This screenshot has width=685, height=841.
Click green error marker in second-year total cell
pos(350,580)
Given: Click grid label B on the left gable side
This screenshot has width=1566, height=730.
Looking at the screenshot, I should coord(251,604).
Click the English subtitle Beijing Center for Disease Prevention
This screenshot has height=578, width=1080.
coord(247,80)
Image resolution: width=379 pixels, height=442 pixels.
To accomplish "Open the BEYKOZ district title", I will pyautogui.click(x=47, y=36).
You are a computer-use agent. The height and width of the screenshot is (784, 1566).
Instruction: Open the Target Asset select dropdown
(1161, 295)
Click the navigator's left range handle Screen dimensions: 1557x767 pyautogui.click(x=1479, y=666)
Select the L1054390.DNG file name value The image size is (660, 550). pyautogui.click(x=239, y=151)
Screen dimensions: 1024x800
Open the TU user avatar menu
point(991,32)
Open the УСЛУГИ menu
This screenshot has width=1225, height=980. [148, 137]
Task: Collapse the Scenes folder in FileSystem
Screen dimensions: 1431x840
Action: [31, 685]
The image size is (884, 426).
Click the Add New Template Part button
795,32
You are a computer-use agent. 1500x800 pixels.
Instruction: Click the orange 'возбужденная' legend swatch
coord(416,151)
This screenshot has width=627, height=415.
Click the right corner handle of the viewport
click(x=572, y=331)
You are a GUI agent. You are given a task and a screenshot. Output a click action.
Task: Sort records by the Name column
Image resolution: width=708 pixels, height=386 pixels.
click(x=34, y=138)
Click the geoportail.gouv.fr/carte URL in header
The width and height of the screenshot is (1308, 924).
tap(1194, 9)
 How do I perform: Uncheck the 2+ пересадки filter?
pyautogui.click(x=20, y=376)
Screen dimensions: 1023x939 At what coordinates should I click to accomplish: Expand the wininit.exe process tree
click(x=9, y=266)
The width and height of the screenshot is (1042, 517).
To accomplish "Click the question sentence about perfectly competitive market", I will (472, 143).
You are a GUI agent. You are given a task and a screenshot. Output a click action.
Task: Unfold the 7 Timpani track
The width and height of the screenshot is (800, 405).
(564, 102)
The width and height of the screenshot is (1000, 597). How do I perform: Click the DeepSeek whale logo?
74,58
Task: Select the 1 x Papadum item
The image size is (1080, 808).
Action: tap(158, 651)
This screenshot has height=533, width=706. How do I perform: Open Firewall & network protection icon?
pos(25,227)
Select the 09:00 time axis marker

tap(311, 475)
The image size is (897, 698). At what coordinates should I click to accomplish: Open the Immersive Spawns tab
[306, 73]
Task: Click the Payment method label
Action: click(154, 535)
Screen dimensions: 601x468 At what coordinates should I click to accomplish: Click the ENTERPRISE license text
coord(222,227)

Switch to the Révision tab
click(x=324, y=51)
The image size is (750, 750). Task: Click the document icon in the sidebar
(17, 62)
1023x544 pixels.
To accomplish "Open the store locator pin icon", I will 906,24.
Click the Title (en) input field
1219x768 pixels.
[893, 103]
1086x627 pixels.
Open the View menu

-- What is expected --
Quote the line that contains "The image size is (750, 750)." and each line after it through the end of the data, exactly, leaving out everything else.

-- Solution for this task --
The image size is (750, 750). Task: Click the document icon in the sidebar
(17, 62)
1023x544 pixels.
To accomplish "Open the store locator pin icon", I will 906,24.
Click the Title (en) input field
1219x768 pixels.
[893, 103]
1086x627 pixels.
Open the View menu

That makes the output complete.